Electing the Mode of Trial 2016-10-24T11:59:08+00:00

Electing the Mode of Trial: Judge or Jury?

In Canada, all criminal charges are classified into three categories:  a) summary conviction offences, b) indictable offences, or c) hybrid offences.   Pure summary conviction offences are those that are considered less serious, whereas pure indictable offences are those considered the most serious under Canadian criminal law.  Hybrid offences are those that the Crown Attorney may “elect” to proceed by indictment or summary conviction.  The Crown’s decision to elect one way or another is entirely discretionary and challengeable only in clear and exceptionally rare cases of abuse of process or malicious prosecution.

Summary or Indictable Election/Offence?

Whether the criminal offence is summary, indictable, or hybrid, nearly all criminal charges commence in the Provincial level of criminal court.  In Ontario, this court is known as the Ontario Court of Justice.  Depending on the nature of the offence or the nature of the Crown’s decision on how to proceed (i.e. how they elect), the case may progress to a higher level of criminal court known as the Superior Court if the accused wishes.

Is there a right to a preliminary hearing or jury trial?
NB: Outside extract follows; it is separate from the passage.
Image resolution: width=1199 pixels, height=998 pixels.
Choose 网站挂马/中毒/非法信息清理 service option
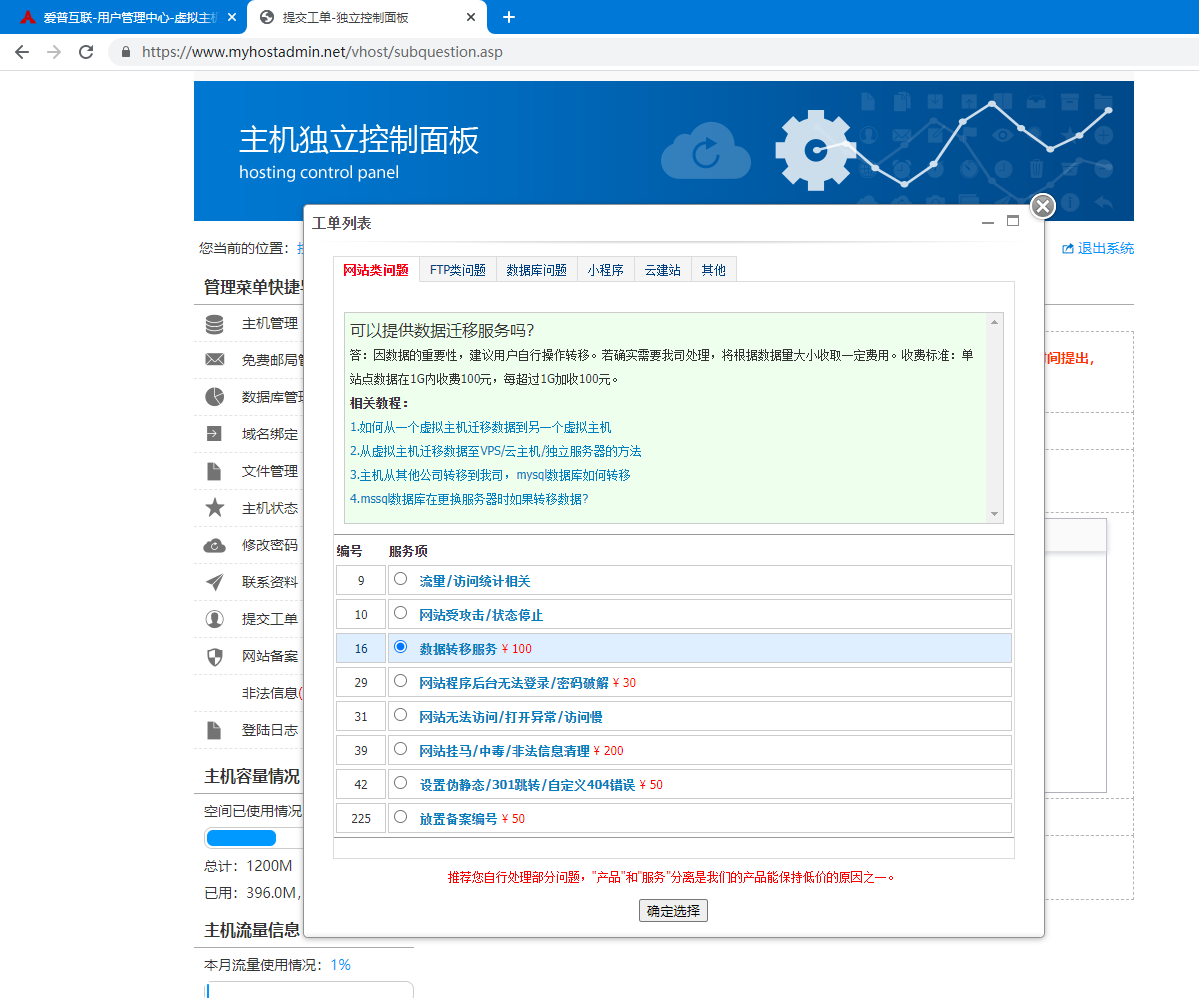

electing the mode of trialFor most indictable offences, the accused has a right to conduct or waive a preliminary hearing prior to a trial.  All preliminary hearings are held in the Provincial level of court.  Similarly, the accused may also chose to conduct a trial in the Provincial level of court without having a preliminary hearing.   If the accused chooses to proceed to the Superior Court, that person may then chose to have a trial before a judge sitting without a jury, or to be tried by a jury.  That mode of election and rights therein is found under section 536.1(2) of the Criminal Code of Canada which reads:

You have the option to elect to be tried by a judge without a jury or to be tried by a court composed of a judge and jury. If you do not elect now, you are deemed to have elected to be tried by a court composed of a judge and jury. If you elect to be tried by a judge without a jury or by a court composed of a judge and jury or if you are deemed to have elected to be tried by a court composed of a judge and jury, you will have a preliminary inquiry only if you or the prosecutor requests one. How do you elect to be tried?
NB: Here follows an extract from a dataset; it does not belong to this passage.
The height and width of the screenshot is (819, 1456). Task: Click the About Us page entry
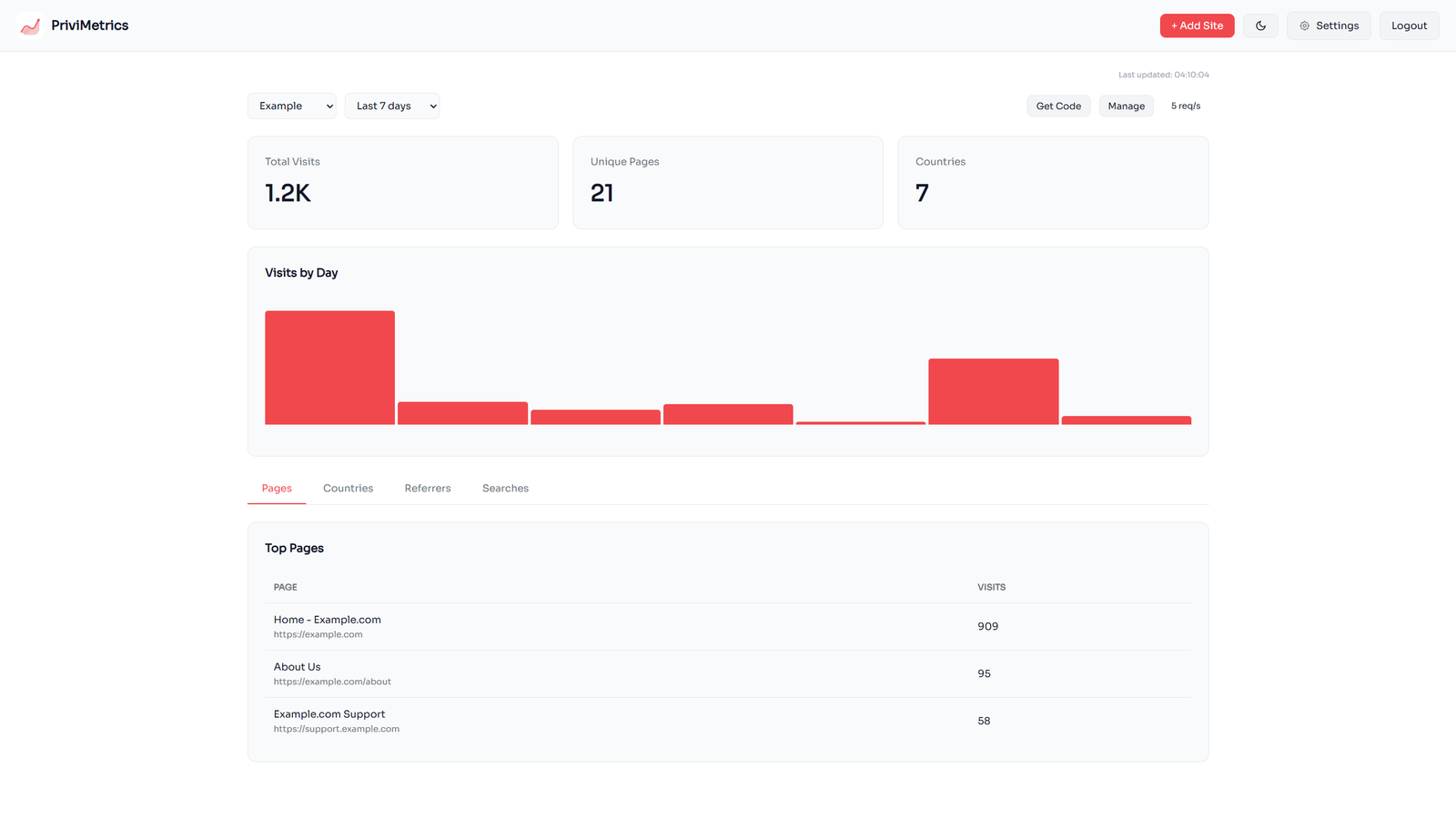[298, 673]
An exception to these typical choices in the mode of trial are those offences found within section 553 of the Criminal Code of Canada.  Section 553 lists those crimes that the Provincial court has “absolute jurisdiction” over.  This means that even when the Crown proceeds by indictment, a person does not have a right to a preliminary hearing, jury trial, or to be tried in the Superior Court.

Another exception to these typical choices are those offences listed within section 469 of the Criminal Code of Canada. “469 offences” are the most serious offences under Canadian criminal law.  They include murder, treason, and terrorism offences.  Unlike most indictable offences where an accused has a right to be tried before a judge alone, section 469 offences must be tried by a jury unless the Crown Attorney consents to a judge sitting alone.